Anouar is like that as well. He wouldn’t stop spoiling me with presents that are not even meant as those: “You are keeping that piece of underwear, it’s your size”. “You shouldn’t give me those pants back, you only have like two pairs, you need to keep them”. He once called to ask me about my T-shirt size because he had spotted one that would look good on me…
In a way, it’s like seeing my grandmother. “Do you need money? I can pay for your taxi”, “you’re so broke, dinner is on me”, “bitch, come join us, I’m inviting you to a drink”. Fighting over the bill is a recurrent motif, and he was determined to buy a pair of glasses for me when he visited Paris. He finally showed up with a book.

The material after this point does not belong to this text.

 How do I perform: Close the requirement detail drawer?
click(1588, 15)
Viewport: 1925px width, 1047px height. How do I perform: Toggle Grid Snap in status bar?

But it gets even crazier. He brings food to the house in the same way my grandma does when she comes to our home back in Spain. She clearly considers us incapable of properly feeding ourselves. He insists that I should get a jacket when I go out because “it’s not summer yet, habibi” (the temperatures rarely decrease below 18 degrees). Whenever I want to go somewhere by foot at night he would get furious and claim Rabat is unsafe. He makes Cidade de Deus look like a children playground.
Morocco displays all the charm Spain had during my parents’ young days. In fact, my dad wouldn’t stop taking photos to absolutely everything and everyone when visiting. Then he would send them to his brother and they daydreamed about those days. It still feels untamed. Even if capitalism is as prevalent here as pretty much everywhere else, it hasn’t got to people’s souls. Personal profit is not yet what leads people’s lives and hospitality is still not an empty word.
Loneliness is not chronically pandemical, and people don’t show a permanent uneasiness. They just don’t easily feel uncomfortable or awkward, nor they treat each other with a fake layer of customer service smiles. They would silently share a 5-seat car with six unknown people and it would be business as usual. The mere notion of grand-taxis would make a Dane lose his sleep.
Despite gender segregation and other types of ridiculous bullshit, Morocco remains a very sensual and tactile country. Kisses and hugs are on sale and, when in a gathering, you can’t get away without kissing at least four times everyone on the table.
Dear mum and dad, how did you manage to endure such transformation? Can we reverse the revolution of awkwardness? Can we appropriate again the notion of hospitality? I wish we could place humans back at the centre of the stage, and free the pace of life from its current reality-show time constraining format.
Life is shy and requires time to unveil its marvels. At night, it’s always best. We should all let our coffees get cold as the hours pass and unpretentiously drink wine with our loved ones. We should embark in an improvised journey to Porto to watch the ocean and strive for the long gone golden days to be back.
I guess it can all be resumed saying that we should connect with the human being that inhabits all of us. Because it’s there, and we are longing for it.